Income inequality is making us sick.

Well, it's not making all of us sick. Only the poorest of us.

That's what a new paper in Health Affairs by Hilary Seligman, Ann Bolger, David Guzman, Andrea López, and Kirsten Bibbins-Domingo found they looked at when people go to the hospital for hypoglycemia (low blood sugar).

The basic idea is that people struggling to make it paycheck-to-paycheck (or benefits-to-benefits) might run out of money at the end of the month—and have to cut back on food. If they have diabetes, this hunger could turn into an even more severe health problem: low blood sugar. So we should expect a surge of hypoglycemia cases at the end of each month for low-income people, but not for anybody else. That's what researchers found when they looked at the numbers for California between 2000 and 2008.

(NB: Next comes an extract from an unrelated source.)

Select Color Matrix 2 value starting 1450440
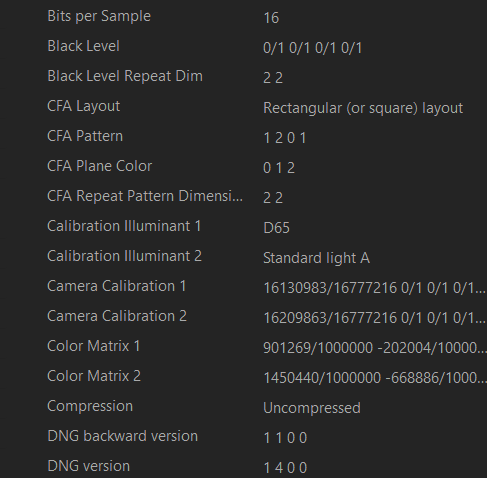The height and width of the screenshot is (478, 487). [375, 378]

Okay, but isn't it possible that poorer people just tend to be less healthy in general? Sure. That's why the researchers also looked at when people go the hospital for appendicitis, which doesn't depend on diet. So there shouldn't be any end-of-the-month increase for low-income people if tight budgets are the problem. There wasn't. Appendicitis cases were flat across the month for both high (blue) and low (purple) income people.

In other words, poorer people don't need more care at the end of the month for every kind of condition. Just the ones that get worse when you don't have enough to eat.